Bateson, Gregory
LEBENSDATEN: Geboren in Cambridge 1904, gestorben in San Francisco 1980. Biologe, Anthropologe, Psychologe. – Die Mitformulierung der »Double-Bind-Theorie« (Entstehung von Schizophrenie im Kontext von familiärer Kommunikationsstörung) macht ihn zu einem wichtigen Begründer der systemischen und Familientherapie.
HAUPTWERKE: Schizophrenie und Familie (1969), Ökologie des Geistes (1972), Geist und Natur (1979).

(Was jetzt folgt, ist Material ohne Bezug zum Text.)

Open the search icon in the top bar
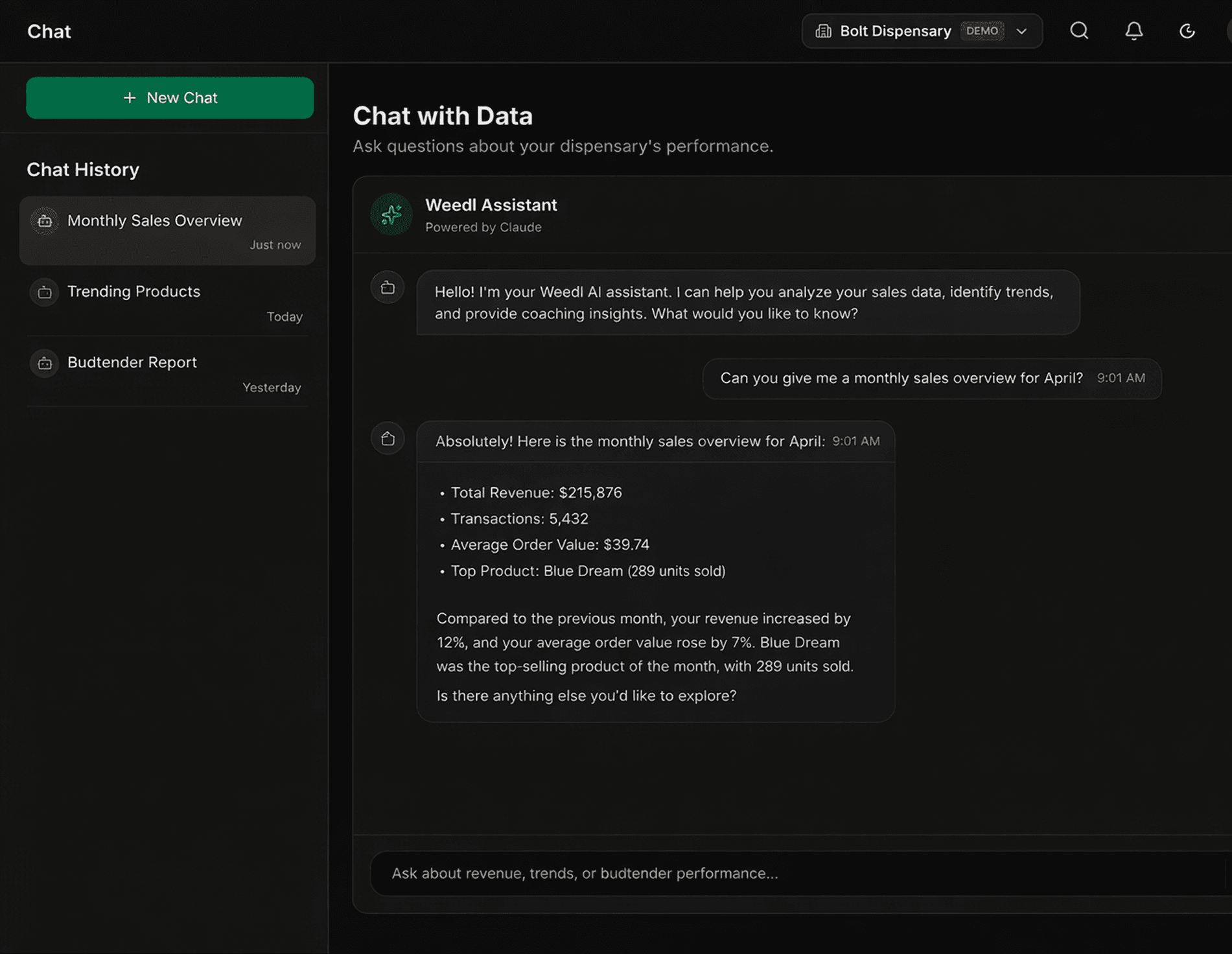The height and width of the screenshot is (954, 1232). 1078,30
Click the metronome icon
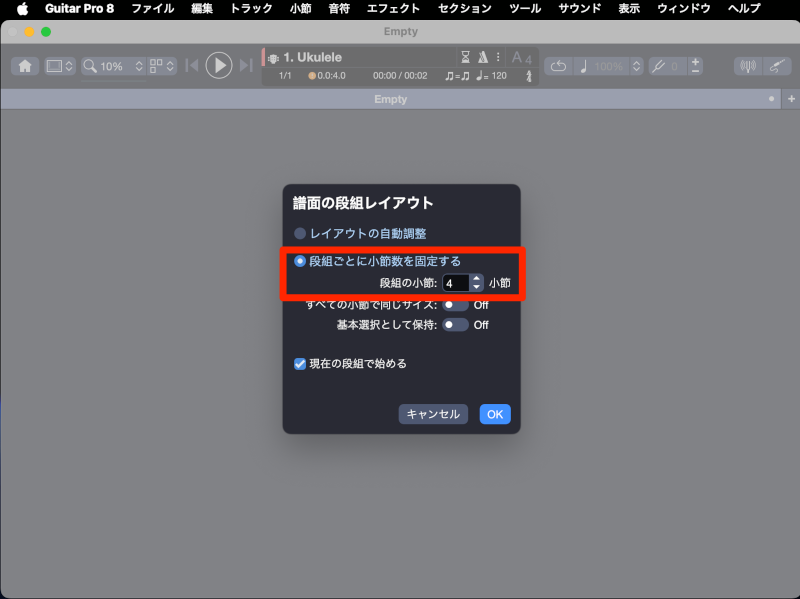Screen dimensions: 800x599 (483, 57)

WÜRDIGUNG: »Am bekanntesten ist er [Gregory Bateson] für die Formulierung des Interaktionsprinzips des Double-Bind. Sie entstand aus seiner Arbeit mit Schizophrenen und ihren Familien in Kalifornien, und es ist lehrreich, den Ursprung dieser Idee zu verfolgen, um nachzuvollziehen, wie fein seine eigene Wahrnehmung und sein eigener Geist arbeiteten. Schizophrene, so fiel ihm in den Fünfzigerjahren am Hospital für Kriegsveteranen in Menlo Park auf, verhielten sich, als würden sie bestraft, dürften das aber nicht merken; als ob sie verstünden, dass sie für eine Abwehrhaltung bestraft würden. Könnte nicht dieses Wissen um die Bestrafung, das geleugnet werden muss, als ein Verbot des gelernten Lernens beschrieben werden? Als ein Ins-Unrecht-gesetzt-Werden für das, was man weiß? Muss diese Verwirrung nicht zwangsläufig auch zu geistiger und seelischer Verwirrung führen? Wäre nicht ein Kind, das einem solchen Interaktionsfeld mit seinen Eltern nicht entrinnen kann, das weder Liebe spürt noch sagen kann, dass es sich nicht geliebt fühlt, der Logik des Falles folgend, zu Verhaltensstörungen gezwungen?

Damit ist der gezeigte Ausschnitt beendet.